Laboratory for Genetic Epidemiology, Western Australian Institute for Medical Research, UWA Centre for Medical Research, University of Western Australia, Ground Floor, B Block, Hospital Avenue, Nedlands, Australia.
BMC Genet. 2005 Dec 30;6 Suppl 1(Suppl 1):S151. doi: 10.1186/1471-2156-6-S1-S151.

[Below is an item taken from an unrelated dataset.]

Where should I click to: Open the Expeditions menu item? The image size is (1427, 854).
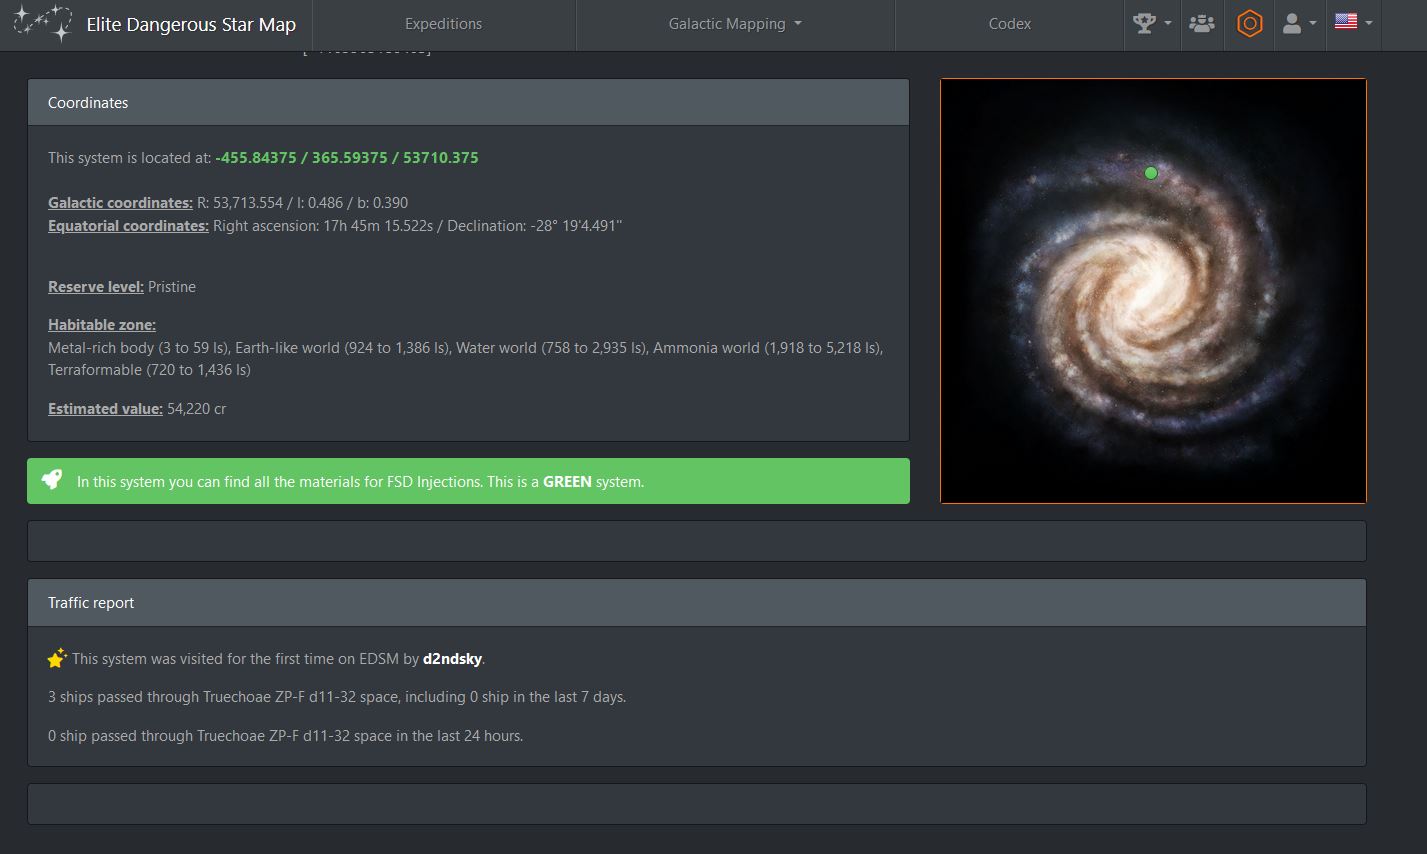(x=443, y=24)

We used our newly developed linkage disequilibrium (LD) plotting software, JLIN, to plot linkage disequilibrium between pairs of single-nucleotide polymorphisms (SNPs) for three chromosomes of the Genetic Analysis Workshop 14 Aipotu simulated population to assess the effect of missing data on LD calculations. Our haplotype analysis program, SIMHAP, was used to assess the effect of missing data on haplotype-phenotype association. Genotype data was removed at random, at levels of 1%, 5%, and 10%, and the LD calculations and haplotype association results for these levels of missingness were compared to those for the complete dataset. It was concluded that ignoring individuals with missing data substantially affects the number of regions of LD detected which, in turn, could affect tagging SNPs chosen to generate haplotypes.
我们使用新开发的连锁不平衡(LD)绘图软件 JLIN,对遗传分析工作坊 14 的 Aipotu 模拟群体的三个染色体上的单核苷酸多态性(SNP)对之间的连锁不平衡进行绘图,以评估缺失数据对 LD 计算的影响。我们的单倍型分析程序 SIMHAP 用于评估缺失数据对单倍型 - 表型关联的影响。随机删除基因型数据,缺失水平分别为 1%、5%和 10%,并将这些缺失水平的 LD 计算和单倍型关联结果与完整数据集的结果进行比较。结论是,忽略缺失数据的个体将极大地影响检测到的 LD 区域数量,进而影响用于生成单倍型的标记 SNP 的选择。